ARTBA: Transportation Stimulus Funds are a "Success"

Should Be Followed by Longer-Term Highway/Transit Investment Plan, Pennsylvania Construction Executive Tells Congress

Washington, D.C. - The transportation investments in the American Recovery & Reinvestment Act (ARRA) are an unheralded success story and have helped prevent thousands of layoffs by transportation firms and their suppliers, a top Pennsylvania construction executive Dec. 10 told a congressional panel. But absent action on a multi-year highway/transit program bill or some other infusion of transportation infrastructure investment in the short term, a market retraction is looming as early as 2011.

Those were core messages in the testimony of James Van Buren, vice president and chief operating officer of New Enterprise, Stone & Lime Company, a vertically integrated construction materials supplier, highway contractor, and traffic safety products and service provider. He represented the American Road & Transportation Builders Association (ARTBA) at a House Transportation & Infrastructure Committee hearing on ARRA implementation.

"The transportation components of the recovery act are a true success story," Van Buren said. "The economic downturn has had a substantial adverse impact on our company and the entire industry. Our sales dropped significantly from 2007 to 2008. Without the recovery act’s transportation investments, our markets would have continued their freefall this year." He said half of all ARRA project bids won by his company were performed in 2009 with the balance scheduled for completion in 2010.

Van Buren noted that even with the recovery act, the industry as a whole continues to suffer from the recession and is experiencing disproportionate levels of unemployment. "That reality is not an indictment of the recovery act, but rather illustrates how much worse our situation could have been."

Of the $21 billion in recover act funds obligated through November, Van Buren said $14 billion had been paid for projects under construction. That figure represented two-thirds of the available funds - direct economic activity-generating and employment-supporting resources. In Pennsylvania, 95 percent of the commonwealth's ARRA highway funds have been obligated, and of that amount, more than 19 percent of the work has been completed, he told the committee.

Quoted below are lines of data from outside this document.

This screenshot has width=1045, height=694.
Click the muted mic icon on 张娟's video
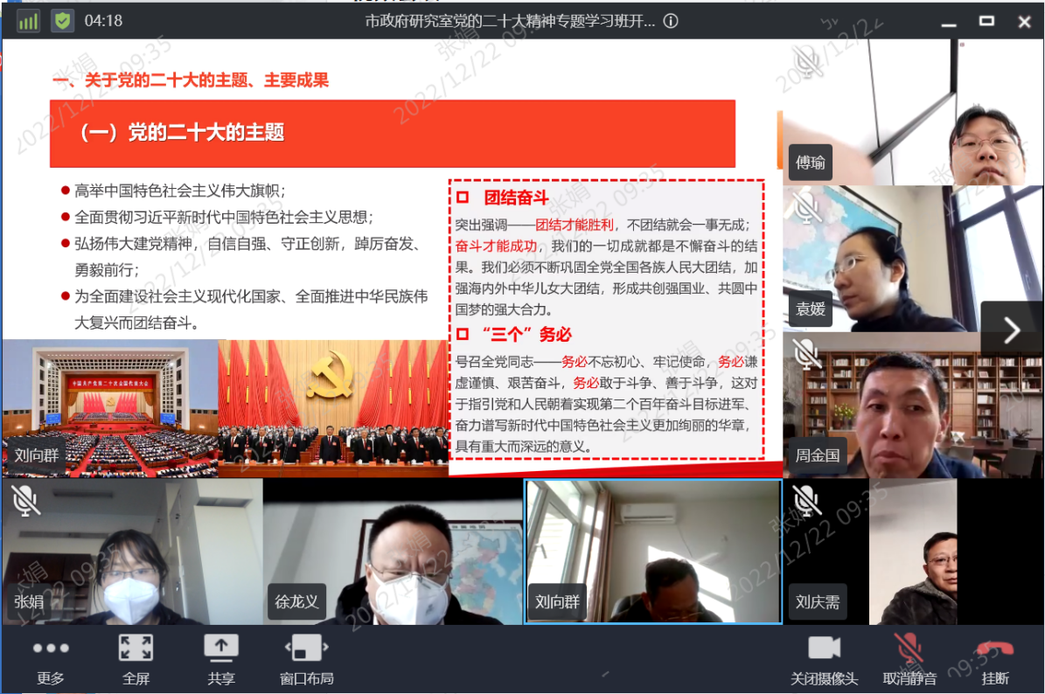(x=25, y=500)
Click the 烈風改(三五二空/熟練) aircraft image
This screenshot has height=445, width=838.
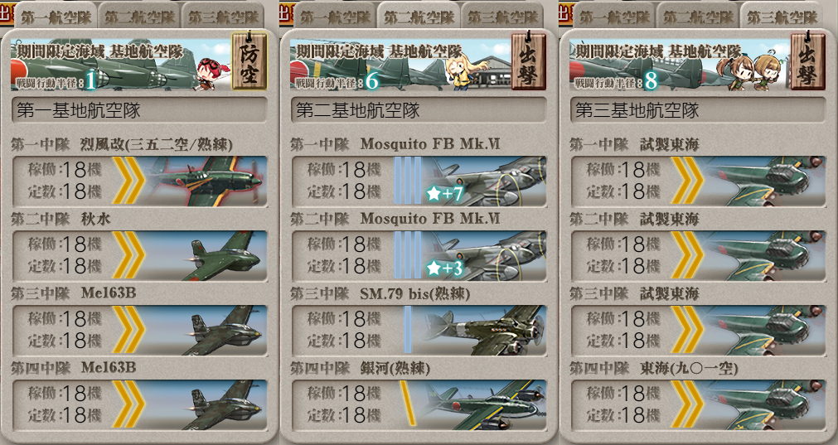point(206,181)
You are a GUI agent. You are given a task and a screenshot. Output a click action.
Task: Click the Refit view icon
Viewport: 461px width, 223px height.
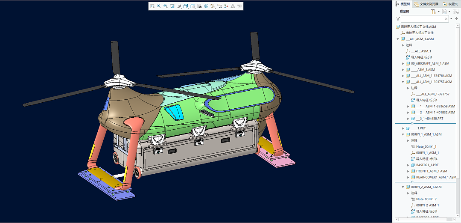tap(152, 6)
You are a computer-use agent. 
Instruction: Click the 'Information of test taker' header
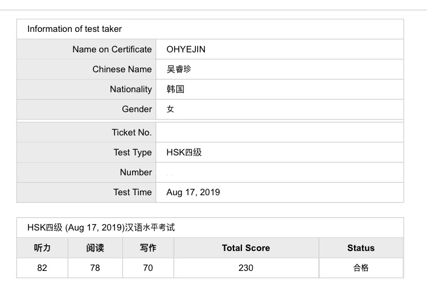point(75,29)
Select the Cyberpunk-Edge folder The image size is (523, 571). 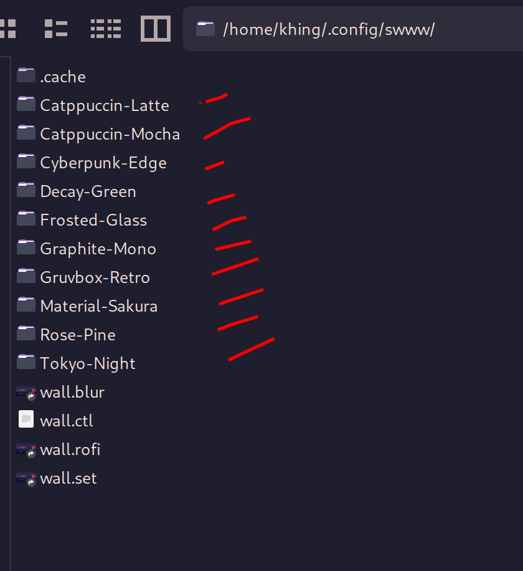[103, 162]
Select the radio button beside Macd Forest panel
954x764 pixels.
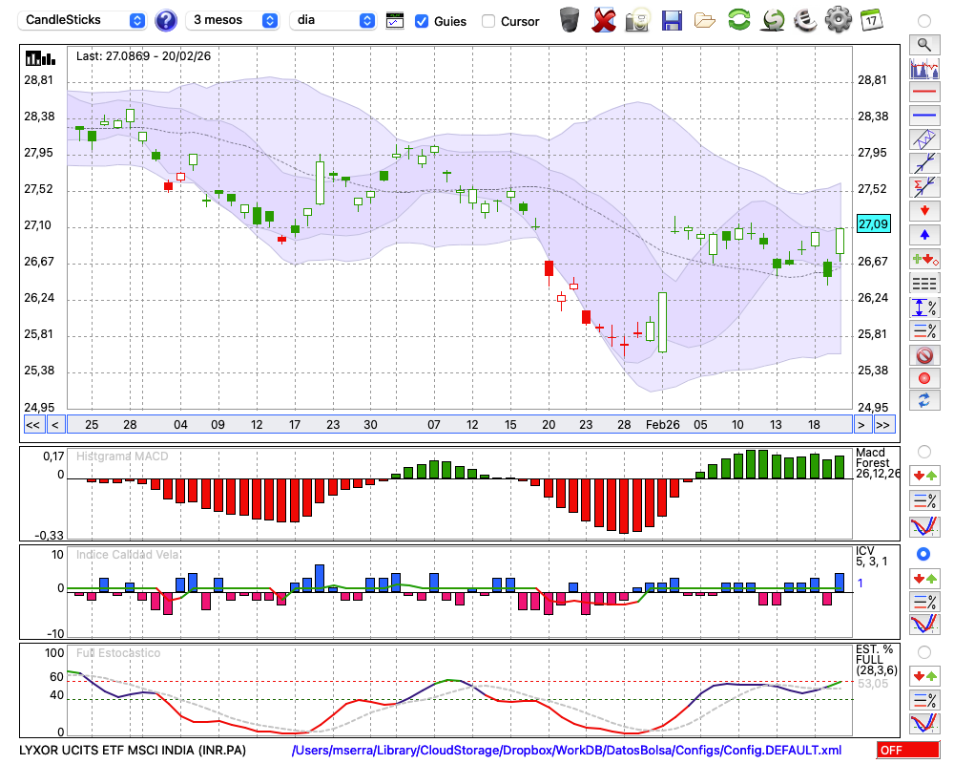pos(923,451)
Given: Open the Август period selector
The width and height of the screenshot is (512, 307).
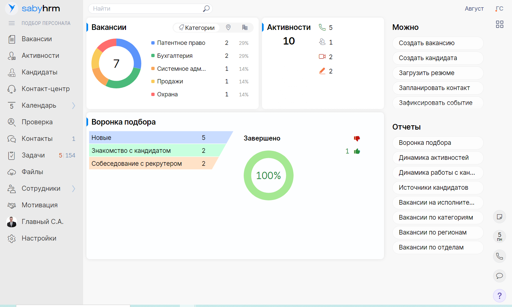Looking at the screenshot, I should click(474, 9).
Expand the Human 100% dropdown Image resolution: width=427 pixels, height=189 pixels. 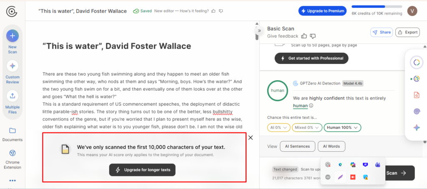pyautogui.click(x=342, y=128)
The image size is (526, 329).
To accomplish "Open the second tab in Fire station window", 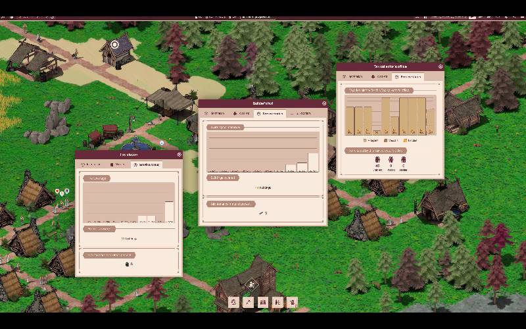I will 119,165.
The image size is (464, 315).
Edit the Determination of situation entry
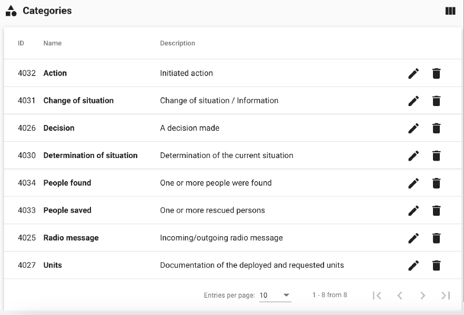[413, 155]
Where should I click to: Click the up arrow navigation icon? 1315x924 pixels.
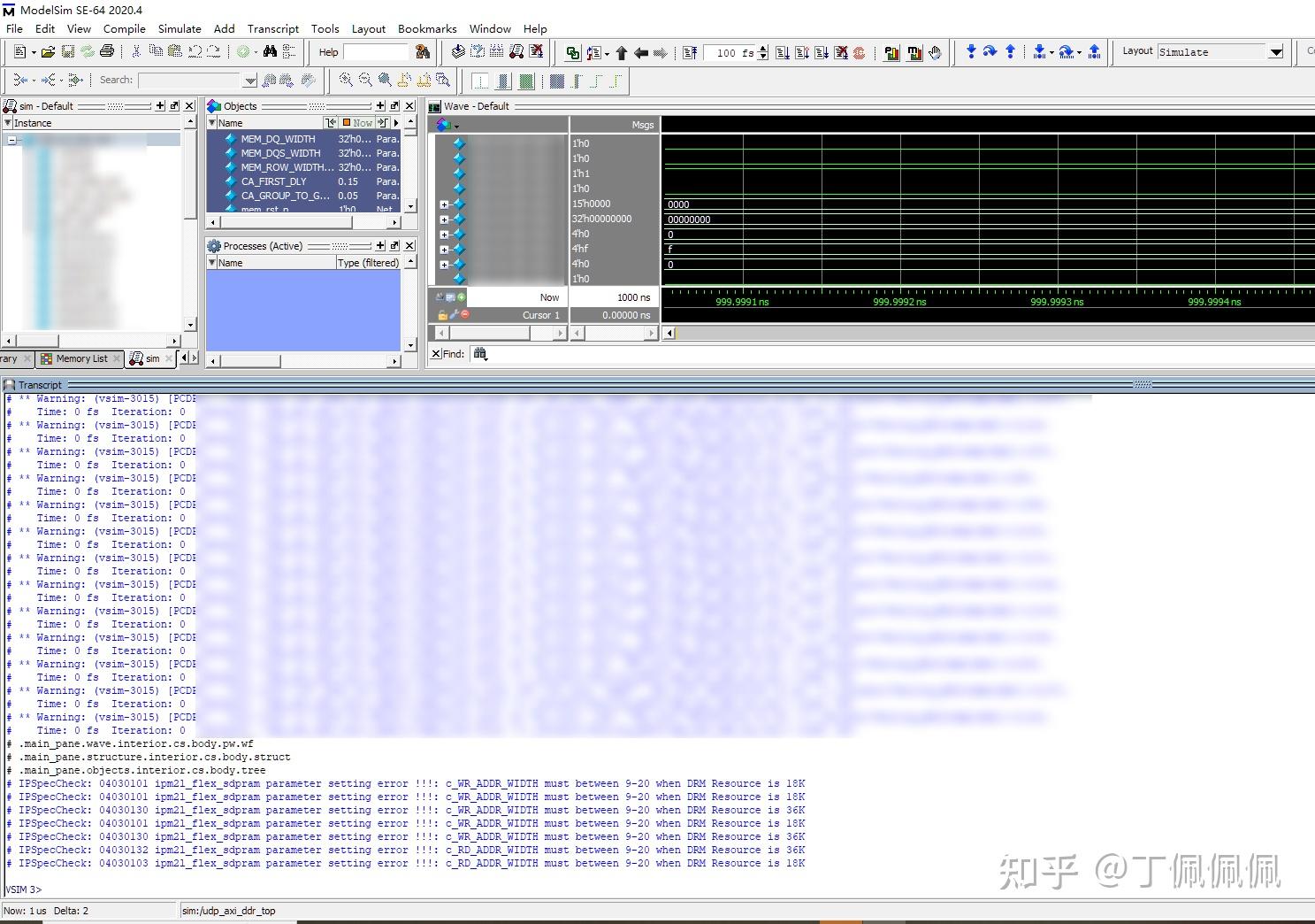(x=621, y=53)
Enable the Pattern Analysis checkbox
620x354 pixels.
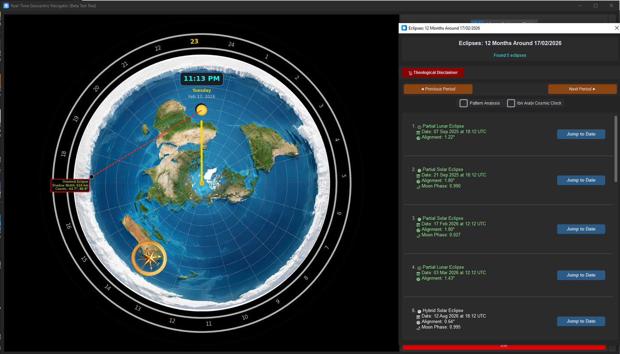click(x=463, y=103)
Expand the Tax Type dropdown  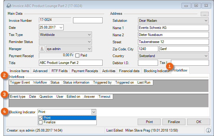click(x=90, y=35)
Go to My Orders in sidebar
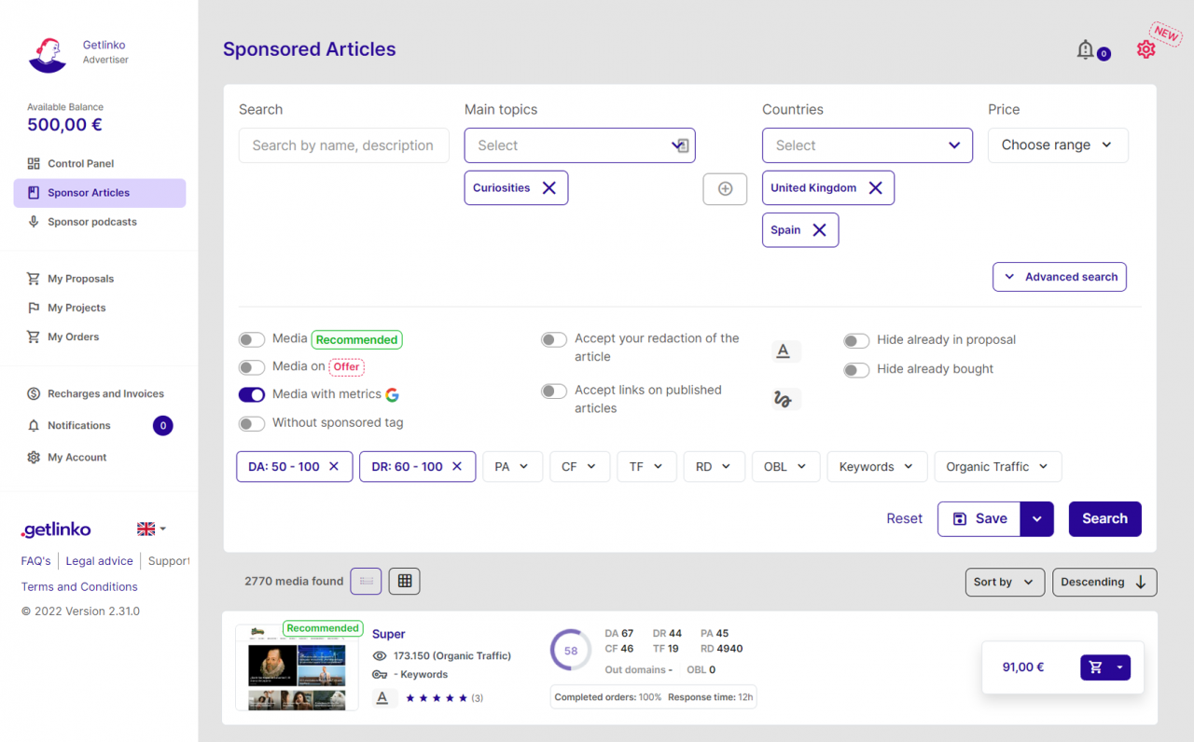This screenshot has width=1194, height=742. pos(73,337)
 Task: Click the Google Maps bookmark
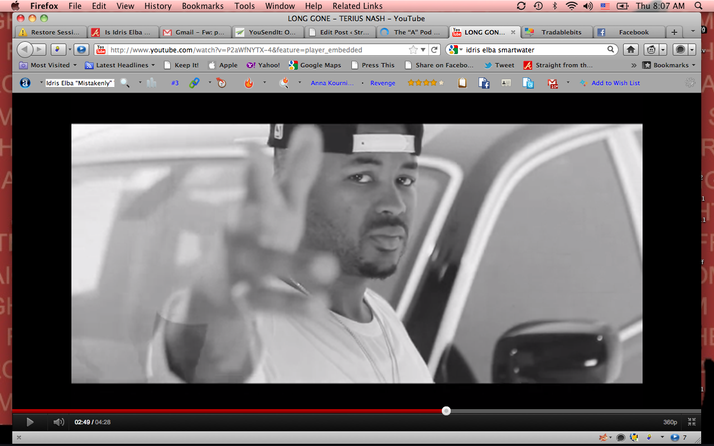pyautogui.click(x=315, y=65)
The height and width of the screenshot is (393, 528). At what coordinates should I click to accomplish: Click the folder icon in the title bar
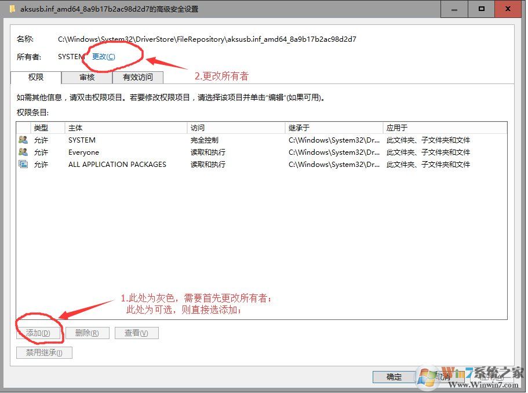pos(13,9)
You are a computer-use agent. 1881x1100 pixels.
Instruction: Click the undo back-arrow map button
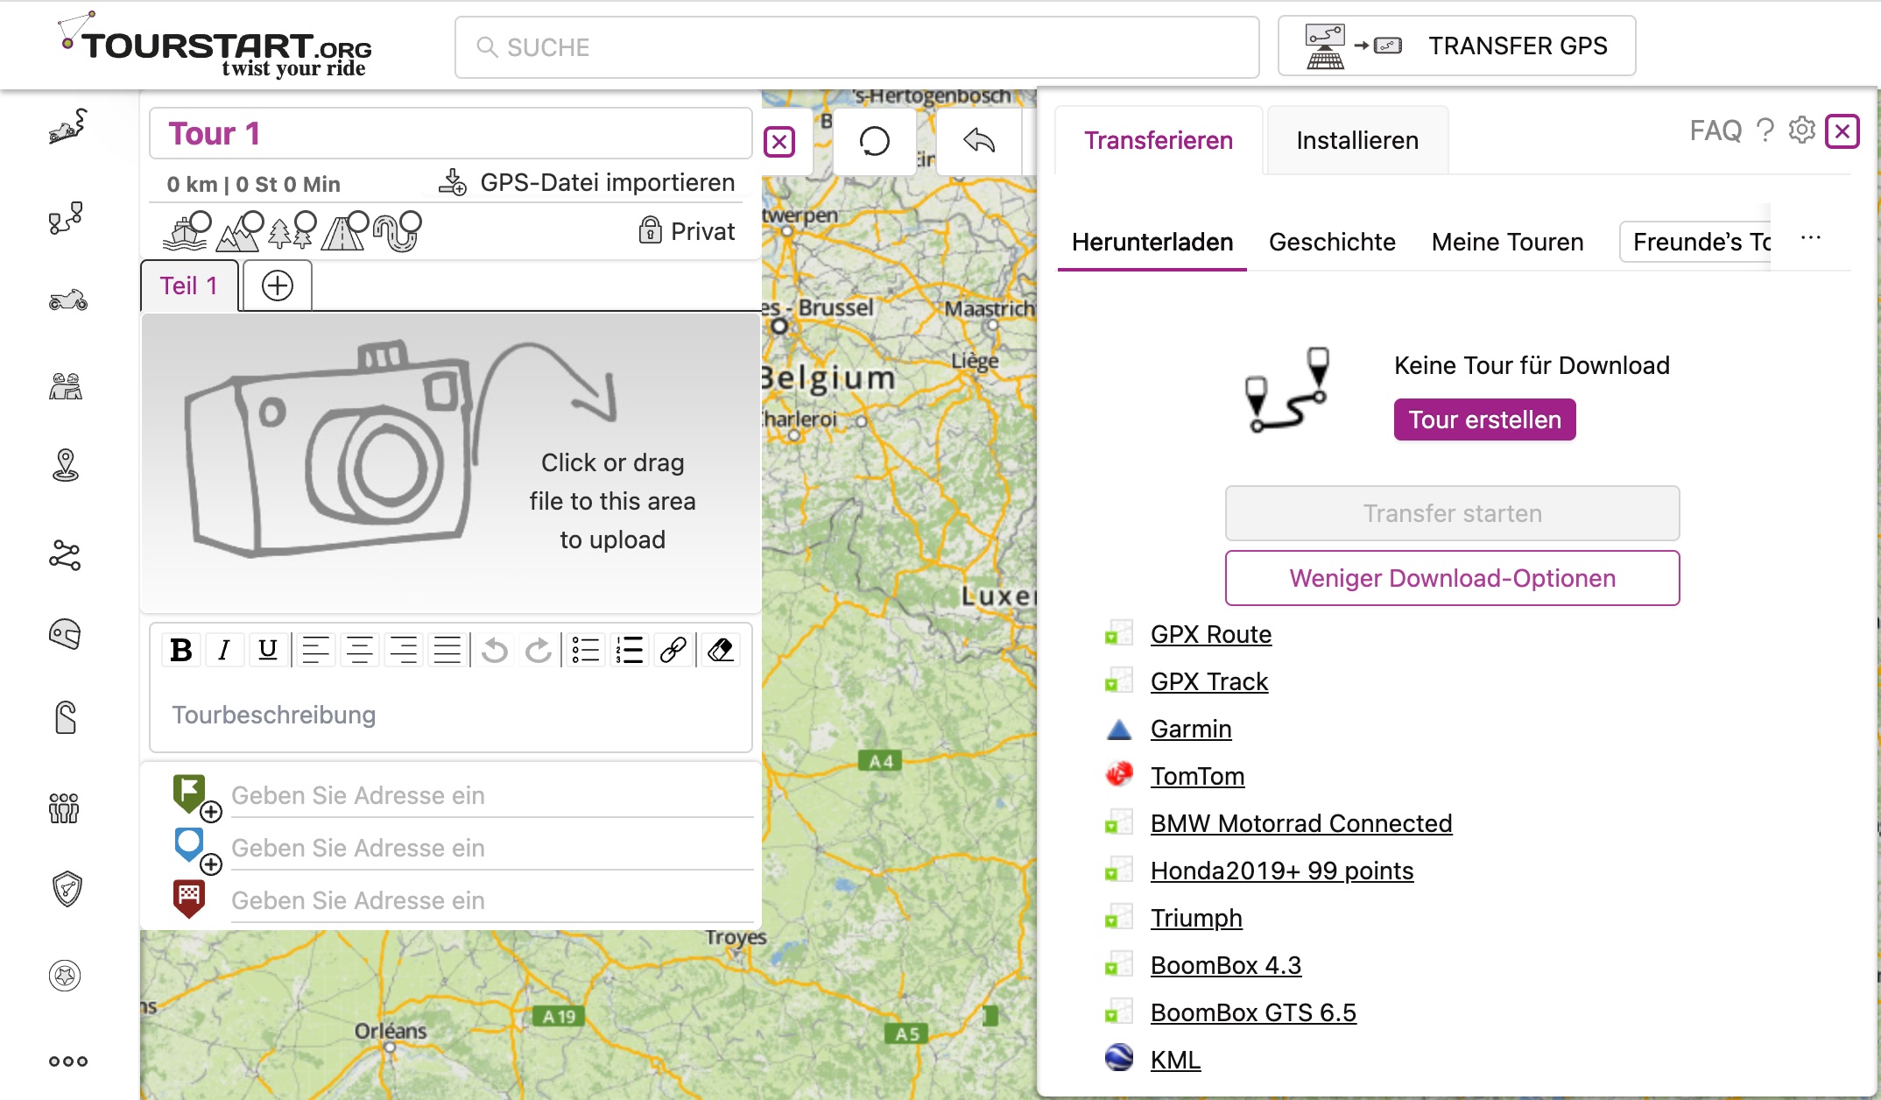[979, 141]
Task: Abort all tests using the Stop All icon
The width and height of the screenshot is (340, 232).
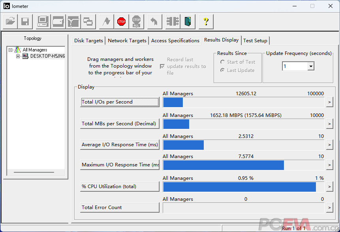Action: click(x=136, y=21)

Van Buren called on Congress to focus on a long-term solution for the nation's growing transportation challenges. "Clearly, the robust, six-year investment levels proposed by the House Transportation & Infrastructure Committee would be ideal to stabilize and grow the U.S. transportation construction market," he said. "If, however, that is not attainable, an alternative measure that significantly boosts infrastructure investment in the short-term and retains the integrity of the Highway Trust Fund can also provide a critical economic boost."